New Zealand hospital stroke service provision

N Z Med J. 2020 Dec 4;133(1526):18-30.

Abstract

Aim: To describe stroke services currently offered in New Zealand hospitals and compare service provision in urban and non-urban settings.

Method: An online questionnaire was sent to stroke lead clinicians at all New Zealand District Health Boards (DHBs). Questions covered number and location of stroke inpatients, stroke service configuration, use of guidelines/protocols, staffing mix, access to staff education, and culture appropriate care.

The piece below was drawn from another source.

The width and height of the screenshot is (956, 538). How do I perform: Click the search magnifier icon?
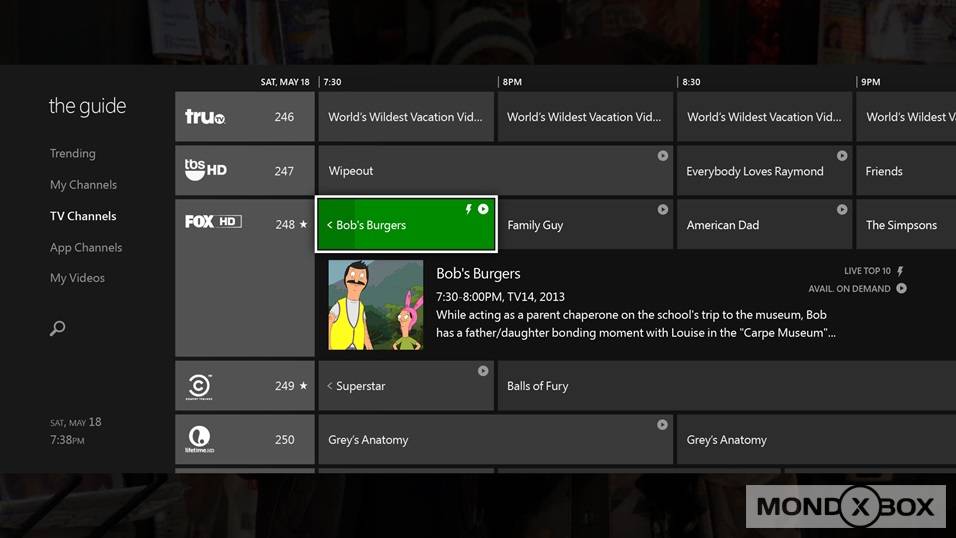coord(58,328)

Results: There were responses from all 20 DHBs. Differences between urban and non-urban hospitals included: access to acute stroke units (55.6% non-urban vs 100% urban; p=0.013), stroke clinical nurse specialists (50% vs 90%; p=0.034), stroke clot retrieval (38.9% vs 80%; p=0.037) and Pacific support services (55.6% vs 100%; p=0.030). There were also differences in carer training (66.7% non-urban vs 100% urban; p=0.039) and goal-specific rehabilitation plans in the community (61.1% vs 100%; p=0.023). Access to TIA services, stroke rehabilitation units, early supported discharge, psychologists, continuing staff education, and culturally responsive stroke care were suboptimal irrespective of hospital location.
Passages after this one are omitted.